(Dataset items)
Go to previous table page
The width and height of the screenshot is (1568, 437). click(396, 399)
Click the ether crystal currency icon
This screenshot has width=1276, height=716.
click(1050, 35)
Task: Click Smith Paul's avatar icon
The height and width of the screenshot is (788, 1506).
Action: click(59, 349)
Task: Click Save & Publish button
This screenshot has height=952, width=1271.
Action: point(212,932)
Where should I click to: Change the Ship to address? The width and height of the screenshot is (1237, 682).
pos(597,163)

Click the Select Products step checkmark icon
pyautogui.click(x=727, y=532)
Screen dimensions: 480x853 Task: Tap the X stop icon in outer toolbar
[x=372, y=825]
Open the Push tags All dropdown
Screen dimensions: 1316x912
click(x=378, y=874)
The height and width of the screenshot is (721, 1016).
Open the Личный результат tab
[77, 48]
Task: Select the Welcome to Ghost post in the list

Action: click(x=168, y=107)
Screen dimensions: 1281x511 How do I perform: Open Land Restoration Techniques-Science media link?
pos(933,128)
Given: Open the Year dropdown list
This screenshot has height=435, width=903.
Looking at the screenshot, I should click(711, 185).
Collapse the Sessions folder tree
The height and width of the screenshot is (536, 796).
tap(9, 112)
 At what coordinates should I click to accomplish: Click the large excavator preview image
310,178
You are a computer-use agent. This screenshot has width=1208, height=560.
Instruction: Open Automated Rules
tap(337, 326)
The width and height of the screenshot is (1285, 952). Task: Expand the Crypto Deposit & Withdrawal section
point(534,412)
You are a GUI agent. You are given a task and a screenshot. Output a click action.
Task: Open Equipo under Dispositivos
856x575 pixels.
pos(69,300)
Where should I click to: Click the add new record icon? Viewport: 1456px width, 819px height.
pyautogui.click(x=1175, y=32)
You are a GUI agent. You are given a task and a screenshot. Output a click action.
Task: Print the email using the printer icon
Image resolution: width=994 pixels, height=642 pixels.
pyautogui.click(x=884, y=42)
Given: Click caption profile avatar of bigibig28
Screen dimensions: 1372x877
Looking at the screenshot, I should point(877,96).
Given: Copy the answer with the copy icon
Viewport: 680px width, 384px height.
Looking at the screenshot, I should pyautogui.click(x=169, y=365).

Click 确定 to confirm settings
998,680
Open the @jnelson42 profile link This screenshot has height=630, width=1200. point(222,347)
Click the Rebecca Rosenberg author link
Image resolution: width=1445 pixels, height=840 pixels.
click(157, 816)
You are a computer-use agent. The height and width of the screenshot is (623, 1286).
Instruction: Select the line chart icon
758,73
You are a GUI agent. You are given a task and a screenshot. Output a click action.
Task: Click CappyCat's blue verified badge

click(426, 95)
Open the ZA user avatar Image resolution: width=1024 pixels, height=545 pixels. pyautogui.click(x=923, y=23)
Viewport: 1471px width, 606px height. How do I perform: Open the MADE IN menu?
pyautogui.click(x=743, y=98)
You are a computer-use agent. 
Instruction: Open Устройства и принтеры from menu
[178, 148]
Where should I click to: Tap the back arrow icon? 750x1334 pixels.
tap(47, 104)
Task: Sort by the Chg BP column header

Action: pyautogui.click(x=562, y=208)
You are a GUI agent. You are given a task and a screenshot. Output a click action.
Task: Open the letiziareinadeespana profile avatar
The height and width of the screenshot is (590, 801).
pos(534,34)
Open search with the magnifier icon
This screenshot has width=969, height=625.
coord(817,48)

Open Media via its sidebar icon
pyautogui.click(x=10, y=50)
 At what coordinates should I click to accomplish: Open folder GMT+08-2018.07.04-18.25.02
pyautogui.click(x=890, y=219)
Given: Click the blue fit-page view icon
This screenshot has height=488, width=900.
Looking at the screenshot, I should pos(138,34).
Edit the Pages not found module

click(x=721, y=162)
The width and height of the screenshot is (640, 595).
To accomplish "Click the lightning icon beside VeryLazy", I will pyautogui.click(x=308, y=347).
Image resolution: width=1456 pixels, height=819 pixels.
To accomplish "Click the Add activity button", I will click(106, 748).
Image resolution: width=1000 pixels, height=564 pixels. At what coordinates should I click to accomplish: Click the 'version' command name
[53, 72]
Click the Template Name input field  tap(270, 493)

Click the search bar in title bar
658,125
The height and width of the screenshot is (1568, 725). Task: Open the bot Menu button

- **Exercise brief**
Every record must appear in the answer exactly as it does above.

- **Output for this task**
Go to previous table page
The width and height of the screenshot is (1568, 437). click(396, 399)
Click the ether crystal currency icon
This screenshot has width=1276, height=716.
click(1050, 35)
Task: Click Smith Paul's avatar icon
The height and width of the screenshot is (788, 1506).
Action: click(59, 349)
Task: Click Save & Publish button
This screenshot has height=952, width=1271.
Action: point(212,932)
Where should I click to: Change the Ship to address? The width and height of the screenshot is (1237, 682).
pos(597,163)

Click the Select Products step checkmark icon
pyautogui.click(x=727, y=532)
Screen dimensions: 480x853 Task: Tap the X stop icon in outer toolbar
[x=372, y=825]
Open the Push tags All dropdown
Screen dimensions: 1316x912
click(x=378, y=874)
The height and width of the screenshot is (721, 1016).
Open the Личный результат tab
[77, 48]
Task: Select the Welcome to Ghost post in the list

Action: click(x=168, y=107)
Screen dimensions: 1281x511 How do I perform: Open Land Restoration Techniques-Science media link?
pos(933,128)
Given: Open the Year dropdown list
This screenshot has height=435, width=903.
Looking at the screenshot, I should click(711, 185).
Collapse the Sessions folder tree
The height and width of the screenshot is (536, 796).
tap(9, 112)
 At what coordinates should I click to accomplish: Click the large excavator preview image
310,178
You are a computer-use agent. This screenshot has width=1208, height=560.
Instruction: Open Automated Rules
tap(337, 326)
The width and height of the screenshot is (1285, 952). Task: Expand the Crypto Deposit & Withdrawal section
point(534,412)
You are a GUI agent. You are given a task and a screenshot. Output a click action.
Task: Open Equipo under Dispositivos
856x575 pixels.
pos(69,300)
Where should I click to: Click the add new record icon? Viewport: 1456px width, 819px height.
pyautogui.click(x=1175, y=32)
You are a GUI agent. You are given a task and a screenshot. Output a click action.
Task: Print the email using the printer icon
Image resolution: width=994 pixels, height=642 pixels.
pyautogui.click(x=884, y=42)
Given: Click caption profile avatar of bigibig28
Screen dimensions: 1372x877
Looking at the screenshot, I should point(877,96).
Given: Copy the answer with the copy icon
Viewport: 680px width, 384px height.
Looking at the screenshot, I should pyautogui.click(x=169, y=365).

Click 确定 to confirm settings
998,680
Open the @jnelson42 profile link This screenshot has height=630, width=1200. point(222,347)
Click the Rebecca Rosenberg author link
Image resolution: width=1445 pixels, height=840 pixels.
click(157, 816)
You are a computer-use agent. The height and width of the screenshot is (623, 1286).
Instruction: Select the line chart icon
758,73
You are a GUI agent. You are given a task and a screenshot. Output a click action.
Task: Click CappyCat's blue verified badge

click(426, 95)
Open the ZA user avatar Image resolution: width=1024 pixels, height=545 pixels. pyautogui.click(x=923, y=23)
Viewport: 1471px width, 606px height. How do I perform: Open the MADE IN menu?
pyautogui.click(x=743, y=98)
You are a computer-use agent. 
Instruction: Open Устройства и принтеры from menu
[178, 148]
Where should I click to: Tap the back arrow icon? 750x1334 pixels.
tap(47, 104)
Task: Sort by the Chg BP column header

Action: pyautogui.click(x=562, y=208)
You are a GUI agent. You are given a task and a screenshot. Output a click action.
Task: Open the letiziareinadeespana profile avatar
The height and width of the screenshot is (590, 801).
pos(534,34)
Open search with the magnifier icon
This screenshot has width=969, height=625.
coord(817,48)

Open Media via its sidebar icon
pyautogui.click(x=10, y=50)
 At what coordinates should I click to accomplish: Open folder GMT+08-2018.07.04-18.25.02
pyautogui.click(x=890, y=219)
Given: Click the blue fit-page view icon
This screenshot has height=488, width=900.
Looking at the screenshot, I should pos(138,34).
Edit the Pages not found module

click(x=721, y=162)
The width and height of the screenshot is (640, 595).
To accomplish "Click the lightning icon beside VeryLazy", I will pyautogui.click(x=308, y=347).
Image resolution: width=1456 pixels, height=819 pixels.
To accomplish "Click the Add activity button", I will click(106, 748).
Image resolution: width=1000 pixels, height=564 pixels. At what coordinates should I click to accomplish: Click the 'version' command name
[53, 72]
Click the Template Name input field  tap(270, 493)

Click the search bar in title bar
658,125
The height and width of the screenshot is (1568, 725). Task: Open the bot Menu button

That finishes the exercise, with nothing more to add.